Each record should be returned exactly as it is written.

======== GIVEN RECORDS ========

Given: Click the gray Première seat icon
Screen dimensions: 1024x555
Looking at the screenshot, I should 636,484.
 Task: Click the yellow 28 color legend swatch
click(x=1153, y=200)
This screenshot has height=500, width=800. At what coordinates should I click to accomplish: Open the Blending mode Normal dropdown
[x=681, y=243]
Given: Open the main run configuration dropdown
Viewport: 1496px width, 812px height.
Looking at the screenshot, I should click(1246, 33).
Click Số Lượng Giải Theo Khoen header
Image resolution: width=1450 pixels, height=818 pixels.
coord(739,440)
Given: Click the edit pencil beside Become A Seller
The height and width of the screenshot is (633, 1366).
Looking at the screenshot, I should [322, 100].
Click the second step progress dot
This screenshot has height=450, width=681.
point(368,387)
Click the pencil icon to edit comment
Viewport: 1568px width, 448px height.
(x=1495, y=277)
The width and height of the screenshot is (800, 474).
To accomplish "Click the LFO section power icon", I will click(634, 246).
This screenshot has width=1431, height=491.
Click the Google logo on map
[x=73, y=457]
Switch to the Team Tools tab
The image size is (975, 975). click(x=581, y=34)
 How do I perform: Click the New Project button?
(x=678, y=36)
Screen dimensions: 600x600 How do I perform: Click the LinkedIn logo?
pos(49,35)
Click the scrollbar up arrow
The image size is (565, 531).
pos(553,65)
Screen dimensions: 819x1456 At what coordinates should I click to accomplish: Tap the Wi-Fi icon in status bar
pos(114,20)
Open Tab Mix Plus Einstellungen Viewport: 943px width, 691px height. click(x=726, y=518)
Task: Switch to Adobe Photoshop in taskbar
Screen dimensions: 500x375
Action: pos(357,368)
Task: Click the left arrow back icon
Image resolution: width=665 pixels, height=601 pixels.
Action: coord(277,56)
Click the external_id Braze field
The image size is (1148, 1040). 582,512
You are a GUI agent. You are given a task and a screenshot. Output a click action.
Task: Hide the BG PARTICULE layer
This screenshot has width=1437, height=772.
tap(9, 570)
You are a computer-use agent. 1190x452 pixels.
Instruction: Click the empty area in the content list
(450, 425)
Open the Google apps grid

========

ANSWER SECTION
Given: Click the gray Première seat icon
Screen dimensions: 1024x555
Looking at the screenshot, I should 636,484.
 Task: Click the yellow 28 color legend swatch
click(x=1153, y=200)
This screenshot has height=500, width=800. At what coordinates should I click to accomplish: Open the Blending mode Normal dropdown
[x=681, y=243]
Given: Open the main run configuration dropdown
Viewport: 1496px width, 812px height.
Looking at the screenshot, I should click(1246, 33).
Click Số Lượng Giải Theo Khoen header
Image resolution: width=1450 pixels, height=818 pixels.
coord(739,440)
Given: Click the edit pencil beside Become A Seller
The height and width of the screenshot is (633, 1366).
Looking at the screenshot, I should [322, 100].
Click the second step progress dot
This screenshot has height=450, width=681.
point(368,387)
Click the pencil icon to edit comment
Viewport: 1568px width, 448px height.
(x=1495, y=277)
The width and height of the screenshot is (800, 474).
To accomplish "Click the LFO section power icon", I will click(634, 246).
This screenshot has width=1431, height=491.
Click the Google logo on map
[x=73, y=457]
Switch to the Team Tools tab
The image size is (975, 975). click(x=581, y=34)
 How do I perform: Click the New Project button?
(x=678, y=36)
Screen dimensions: 600x600 How do I perform: Click the LinkedIn logo?
pos(49,35)
Click the scrollbar up arrow
The image size is (565, 531).
pos(553,65)
Screen dimensions: 819x1456 At what coordinates should I click to accomplish: Tap the Wi-Fi icon in status bar
pos(114,20)
Open Tab Mix Plus Einstellungen Viewport: 943px width, 691px height. click(x=726, y=518)
Task: Switch to Adobe Photoshop in taskbar
Screen dimensions: 500x375
Action: pos(357,368)
Task: Click the left arrow back icon
Image resolution: width=665 pixels, height=601 pixels.
Action: coord(277,56)
Click the external_id Braze field
The image size is (1148, 1040). 582,512
You are a GUI agent. You are given a task and a screenshot. Output a click action.
Task: Hide the BG PARTICULE layer
This screenshot has width=1437, height=772.
tap(9, 570)
You are a computer-use agent. 1190x452 pixels.
Instruction: Click the empty area in the content list
(450, 425)
Open the Google apps grid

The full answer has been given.